Friday, March 29, 2013

But For Our Wealth, We’d Have Been Cypriots


But For Our Wealth, We’d Have Been Cypriots

Take yourself back to 2008.  One bank after another was on the verge of failure.  Stock prices were spiraling downward.  Now let’s change the story a little bit.  What if we didn’t have the financial means to forge our own bailout? Instead of holding emergency meetings in New York and Washington, suppose our financial leaders had been forced to fly to Berlin or Beijing to ask for massive loans.  What would your days have been like?  Rather than going about your business, you would have spent the day in line at your local bank branch trying to withdraw money.  Unfortunately, the ATM would have only dispensed $100, and the bank building would have been locked.  If you’d been running a business, you wouldn’t have been able to process payroll or finance your inventory. Meanwhile, foreign investors would have scrambled to sell US Treasuries and otherwise liquidate their American holdings. 

Angel Investing (2001)

This is the reality in Cyprus.  You’re probably thinking that we’re a lot smarter and more sophisticated than tiny Cyprus.  You may also believe that our financial crisis shares little with events unfolding in the eastern Mediterranean.  I think our experience is strikingly similar, except that we’re incredibly rich, and therefore, extremely fortunate.

As our financial crisis unfolded, the Chairman of the Federal Reserve Ben Bernanke, Chairman of the Federal Reserve of New York Timothy Geithner, and Secretary of the Treasury Henry Paulson were able to deal with one another without leaving the country.  Among other measures, they increased the amount of deposit insurance, removed toxic assets from bank balance sheets, injected massive amounts of low cost capital into the banks, and loaned the banks virtually unlimited amounts of money at no interest.  Cyprus, on the other hand, had to ask Brussels for a loan, and Brussels asked Cyprus to inflict severe pain on its economy and bank depositors in exchange for the lifeline.

Our financial sins were not so different from Cyprus, or for that matter, Italy, Ireland, or Spain.  We borrowed massive amounts of foreign capital in order to inflate our current rate of consumption and made incredibly massive and imprudent loans.  In our case, it was the housing sector, but every one of these cases involves large and unwise uses of credit.   Of course, we suffered through a long recession, and for those who lost their homes and jobs, a full-blown depression.  However, for the vast majority of Americans, the experience was nothing like the nightmare unfolding in Cyprus.

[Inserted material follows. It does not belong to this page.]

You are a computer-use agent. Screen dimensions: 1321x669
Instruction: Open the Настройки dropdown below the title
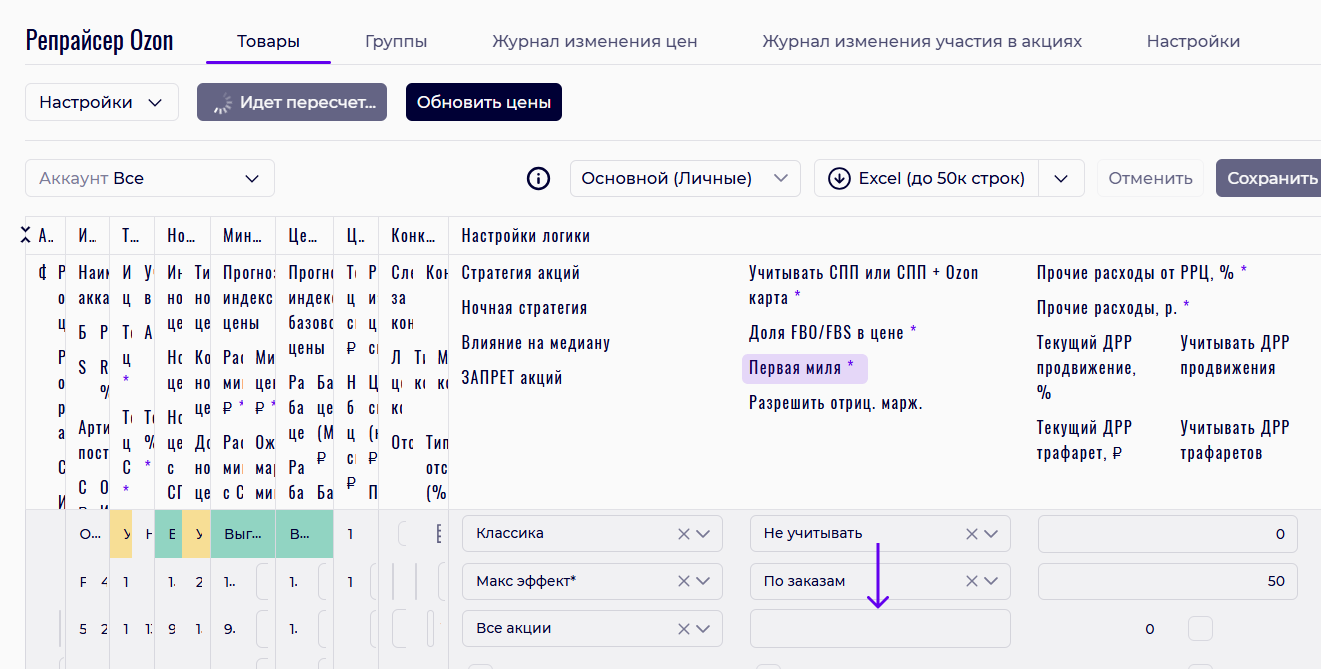click(101, 102)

If our financial leaders had been forced to travel abroad to seek a bailout of the US financial system, you would have lived in a world where your ATM withdrawals were limited to about $400 per day and capped at $5,000 per month.  Your bank, if it were still in business, would have accepted your checks for deposit, but refused to cash your checks.  Your bank balance would have been debited by a healthy sum above the FDIC insurance limit, and many of your mutual fund holdings wouldn’t have just lost value; they would have been wiped out.  This is the situation facing Cypriots.

I suppose we could feel superior because we didn’t have a bunch of “dirty money” sloshing through our financial system from Russian Oligarchs.  Yet, I’m not so sure our foreign money is squeaky clean.  We have billions and billions of dollars coursing through our economy that began its journey as drug proceeds, or capital seeking a safe haven from the uncertainty of one or more emerging markets.  We know that our banks, Citigroup being the latest example, turned a blind eye to our money laundering laws.

The real difference is that even after two expensive wars and a big debt crisis, we’re still an incredibly rich nation.  For now, we’ve got enough wealth to get away with doing foolish things.  Nonetheless, our system is fraying on many levels and isn’t strong enough to withstand repeated abuses.  We might pause during this season of Easter and Passover to contemplate the plight and prospects of Cypriots, and think about how we might employ our good fortune to nobler purposes.